Profits on his Iowa dairy farm are up thanks to coronavirus. The pandemic feels a distant threat, and Schatz has yet to wear a mask. Black Lives Matter protests are an annoyance but really someone else’s problem.
But Schatz is worried that Donald Trump, the man he hesitantly backed four years ago after twice voting for Barack Obama, may be in trouble.
“I’m more for Trump than I was before. As a dairy farmer, I feel like I’m sitting better than I have in 10 years,” said the fifth-generation farmer in Howard county, north-eastern Iowa.
“But I’m a little scared for Trump. It’s gonna be a tough battle. A year ago I wasn’t worried. I thought he’d have it.”
Schatz was among voters instrumental in flipping Howard county from Obama to Trump four years ago by the largest margin of any county in the US. That swing, of more than 40 points in the rural and heavily white county, contributed to the president winning Iowa with the biggest Republican victory since Ronald Reagan in 1980. Just four months ago, the Democrats saw little reason to think the outcome would be any different this year.
A Des Moines Register poll in March gave Trump a 10-point lead over his Democratic challenger, Joe Biden.
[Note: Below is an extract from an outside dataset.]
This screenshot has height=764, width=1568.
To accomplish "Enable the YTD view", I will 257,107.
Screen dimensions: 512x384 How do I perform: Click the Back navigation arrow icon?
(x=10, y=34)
But an election turned upside down by a pandemic that has created even more chaos than a president famed for disruption has put Iowa into contention. Now Trump is fighting to cling to a narrow lead over Biden. Just 45% of Iowans approve of Trump’s handling of the pandemic and only 37% think he has provided the right leadership on the Black Lives Matter protests.
Perhaps most worrying for Trump, 45% of Republican voters in Iowa say the nation is on the wrong track.